Thailand (Lonely Planet, 13th Edition) - China Williams [436]
Sights & Activities
Behind the big white gate, Wat Phon Chai (Th Kaew Asa; daylight hr) plays a major role in the Phi Ta Khon festivities. The Dan Sai Folk Museum (admission free; 8.30am-4.30pm) is also on the grounds, and has a collection of costumes worn during the celebrations, a demonstration of how the masks are made and a 20-minute video from the festival.
Phra That Si Songrak (Rte 2113; 7am-5pm) is the most highly revered stupa in Loei Province. The whitewashed Lao-style chedi stands 30m high and was built in 1560–63 as a gesture of unity between the Lao kingdom of Wiang Chan (Vientiane) and the Thai kingdom of Ayuthaya in their resistance against the Burmese. A pavilion in front of it contains a very old chest that supposedly contains an even older carved stone Buddha about 76cm long. You can’t wear shoes, hats or the colour red, or carry food or open umbrellas if you climb up to the chedi. Down below is a modest museum (admission free; 8.30am-4pm) showing random artefacts donated by locals.
On a wooded hill overlooking Phra That Si Songrak, Wat Neramit Wiphatsana (daylight hr) is a gorgeous (it almost looks like a Buddhist-themed resort) meditation wát where most of the buildings are made of unplastered laterite blocks. Famous Thai temple muralist Pramote Sriphrom spent years painting images of jataka tales on the interior walls of the massive bòht, which also hosts a copy of Phitsanulok’s Chinnarat Buddha ( Click here). The wát is dedicated to the memory of the late Luang Pu Mahaphan (aka Khruba Phawana), a much-revered local monk.
Kawinthip Hattakham (0 4289 2339; 70/1 Th Kaew Asa; 6.30am-8pm) sells authentic Phi Ta Khon masks, plus a bevy of other festival-related souvenirs. It makes for a fun browse. It also has bike hire (100B per day).
Chateau de Loei (0 4280 9521; www.chateaudeloei.com; 8am-5pm), one of Thailand’s most respected vineyards, is 23km out of town on Rte 203 (at Km60). The winery released the first commercially produced Thai wine in 1995 and scooped a silver medal for its Chenin Blanc dessert wine in the 2004 International Wine & Spirits Competition. Visitors are welcome and you can taste its wines, grape juices and brandies back in the main building. There’s a restaurant and gift-gourmet shop on the main road.
Sleeping & Eating
As few people stay in Dan Sai outside the festival season, accommodation is limited.

• **Stored data**

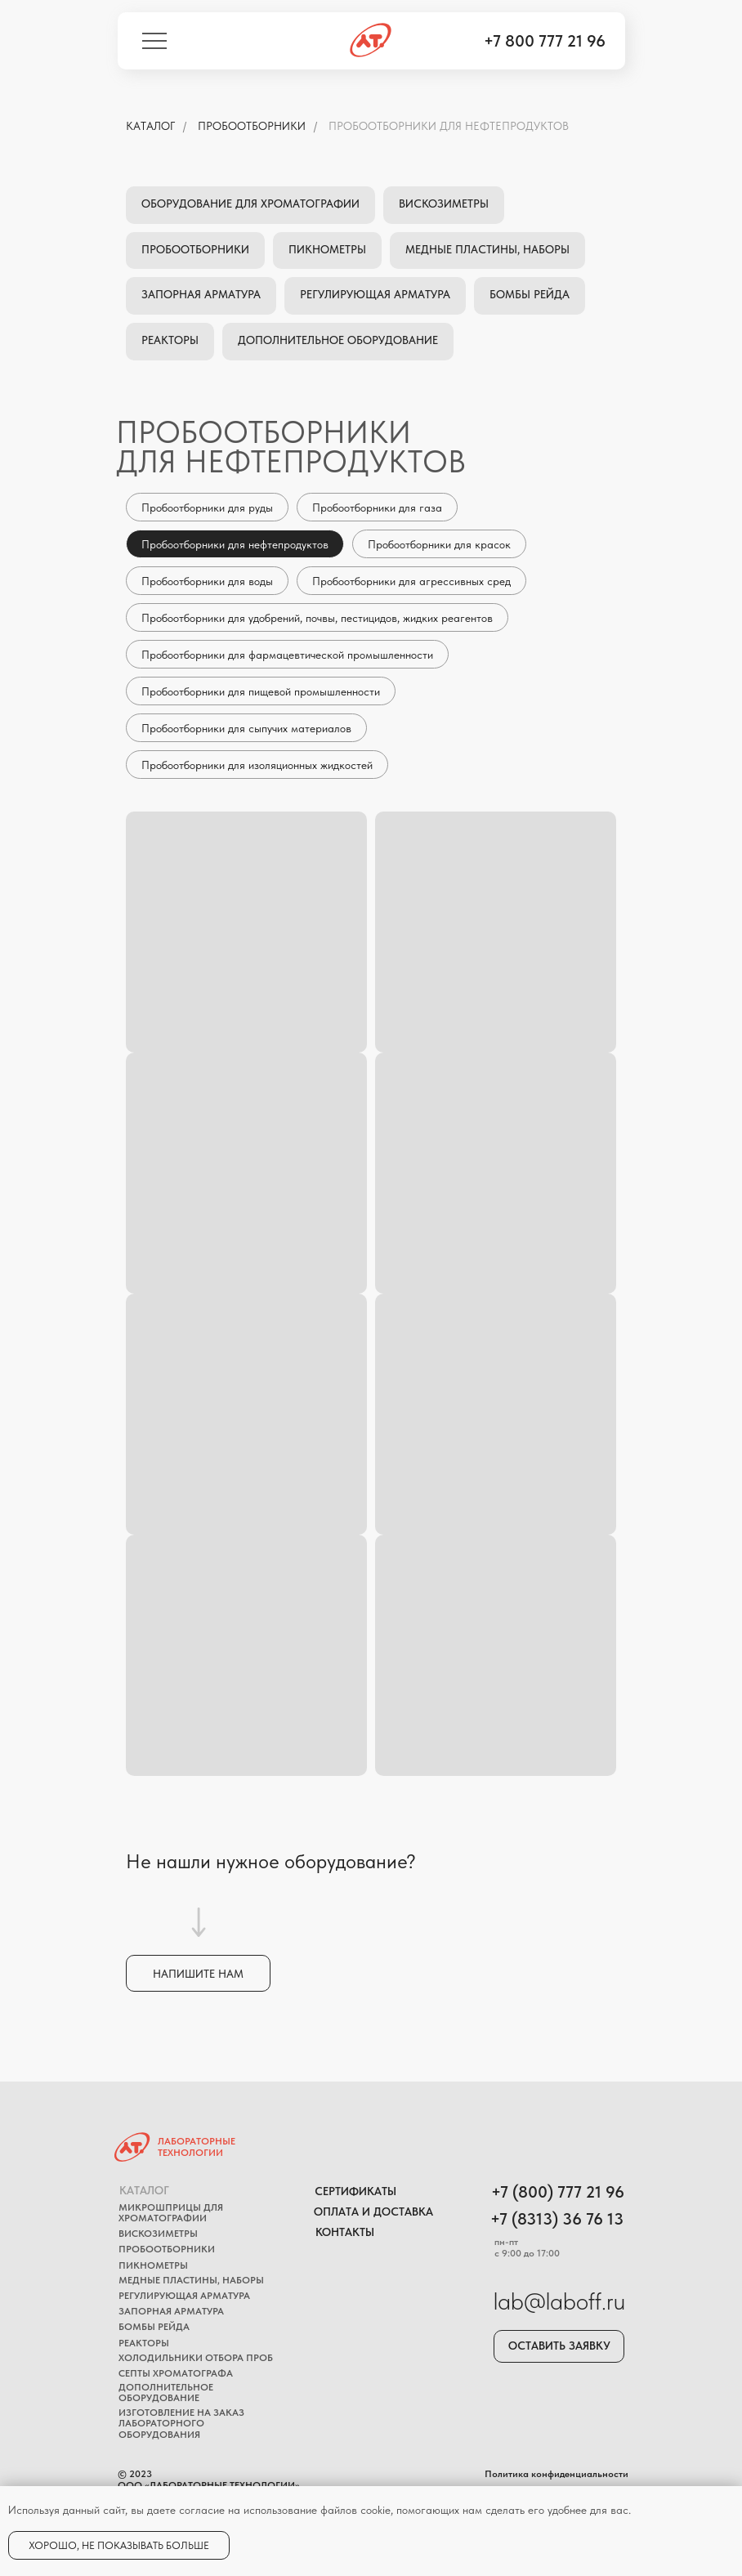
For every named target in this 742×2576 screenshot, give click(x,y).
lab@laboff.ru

• **Requirements**
[1] Please copy the Dan Sai guidebook passage between "Thailand (Lonely Planet, 13th" and "from the festival.", inclusive, substituting "outfits" for "costumes".
[2] According to the Dan Sai guidebook passage, how tall is the whitewashed chedi at Phra That Si Songrak?

• **Answers per task**
[1]
Thailand (Lonely Planet, 13th Edition) - China Williams [436]
Sights & Activities
Behind the big white gate, Wat Phon Chai (Th Kaew Asa; daylight hr) plays a major role in the Phi Ta Khon festivities. The Dan Sai Folk Museum (admission free; 8.30am-4.30pm) is also on the grounds, and has a collection of outfits worn during the celebrations, a demonstration of how the masks are made and a 20-minute video from the festival.

[2] It stands 30m high.